The Chiefs running back hasn’t touched the pigskin since Week 15, and was inactive in the AFC Championship Game win over the Tennessee Titans. Despite the reduced role, the 31-year-old McCoy said during Monday’s Opening Night festivities for Super Bowl LIV that he’s not ready to ride off into the sunset.
“Nah, I’m not ready to retire, yet,” McCoy said. “I still can play. So, I’m not going to retire yet, but that day is coming. That day is definitely coming.”
Monday, McCoy didn’t sound frustrated with his diminished role, or envious of younger backs garnering the spotlight that once belonged to him.
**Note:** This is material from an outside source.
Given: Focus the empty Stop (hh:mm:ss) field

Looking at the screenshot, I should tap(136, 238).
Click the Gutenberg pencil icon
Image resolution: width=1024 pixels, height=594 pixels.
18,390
When asked about his function on this Super Bowl team, the veteran seemed confident in his place in K.C., comfortable as a leader in a young RB room alongside Damien Williams and rookie Darwin Thompson.
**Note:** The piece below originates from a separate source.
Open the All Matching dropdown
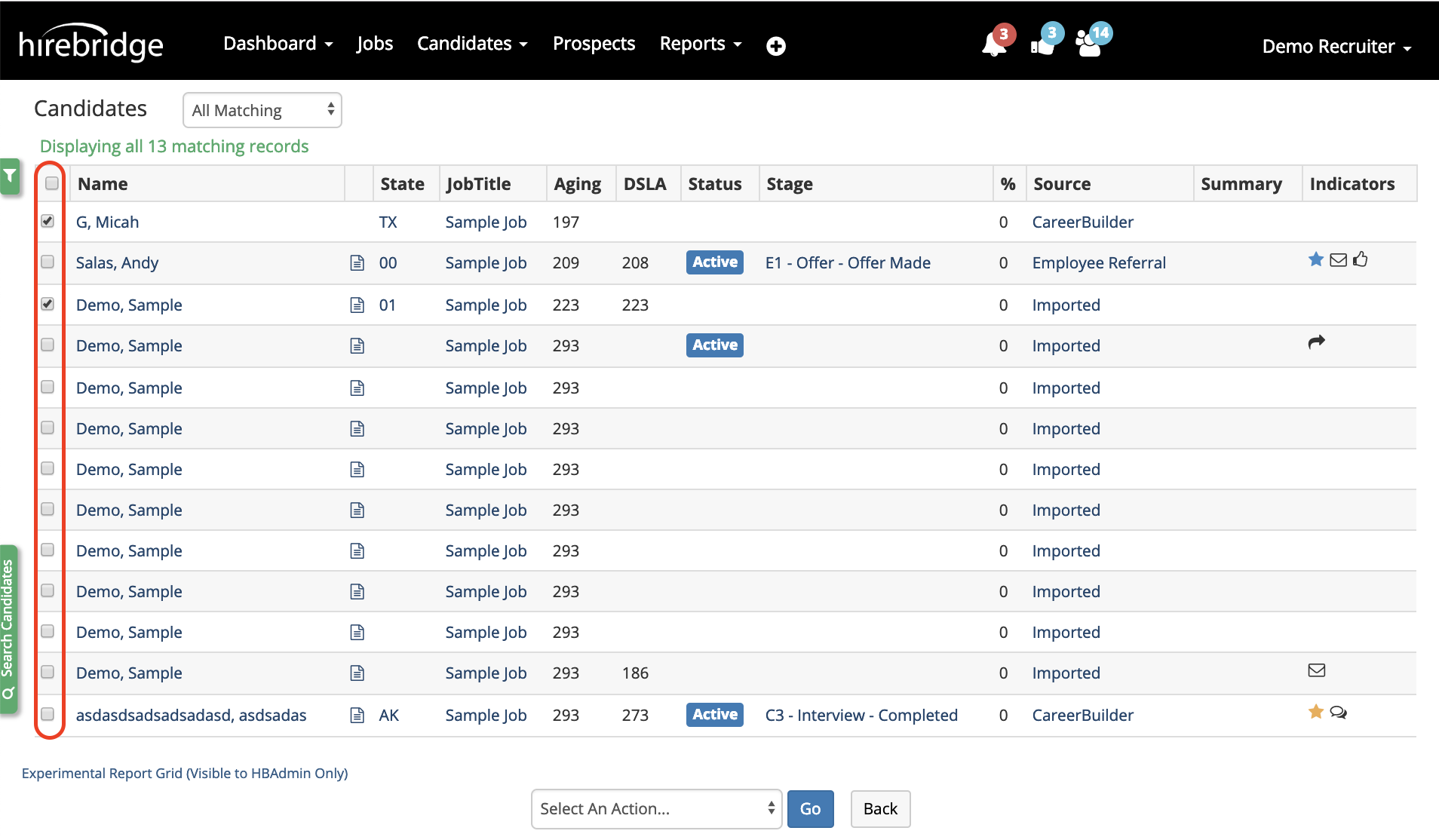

“It’s been up and down (this year),” McCoy said of his role. “Early in the year I got to play more, then I got hurt, I got sick. The other backs stepped up and played really, really good, so my role kind of backtracked a little bit. But to be honest, man, like whenever my name is called, my number is called, I’m out there giving 110 percent. Whatever it is. Now we throw the ball a lot, so, we (running backs) can only do so much, but I’m ready to compete and help out.”
Whether or not he’s active for his Super Bowl remains to be seen. After a decade in the NFL falling short of playing in the final game of the year, McCoy is just basking in being on this stage.
“This is a dream come true,” he said. “I always thought of it, but I never thought it could come true. It’s the biggest stage. There are so many great players who have played this game that haven’t been to the Super Bowl. Tons of them. I’m just happy to be part of it.”
For a man who has gone from the limelight to the shadow in K.C. this year, McCoy sounded happy being a mentor. Instead of toting pigskin, the man known as Shady carries wisdom from years of lessons.
“For sure, that’s another big thing, I kind of help dudes out,” he said of his mentor role. “Anything they need. Anytime they come to the sideline, they come right to me and ask me different questions. I’m there to support them, give them the game, because at the end of the day, we’re a team, and we’ve got one goal, and that’s to get a Super Bowl.”
Back in 2009 it was McCoy the young buck taking over for longtime stalwart Brian Westbrook in Philadelphia. Heading to his first Super Bowl, McCoy thought back on how Westbrook took him under his wing and taught him how to be a professional running back.
“I think about a lot of stuff I know now, he’s taught me,” McCoy said. “Brian was a great leader, showing me the ups and downs, what to do, what not to do. Teach me how to block. Teach me what to look for in the line of scrimmage. He was a class act.”
Flashforward to 2020, now Shady is the one with the lessons to teach.
“It’s definitely like that, it’s weird,” McCoy said. “I remember going to the meeting rooms in ’09 and trying to get the answers from Brian. Coach would ask me a question, and I would be like, ‘Brian, what is it?’ but he would never tell me. But after he would always teach me it. So now, when I’m with some of the young guys, they ask me questions, I’m looking at them like ‘I can’t tell you, but I can teach you, so you know for next time. The roles have reversed.”
It’s a role no one would have pegged for McCoy when the season started with him being cut in Buffalo and signed with Andy Reid in Kansas City. But it’s a role that the veteran embraced, and it’s helped get him all the way to the Super Bowl.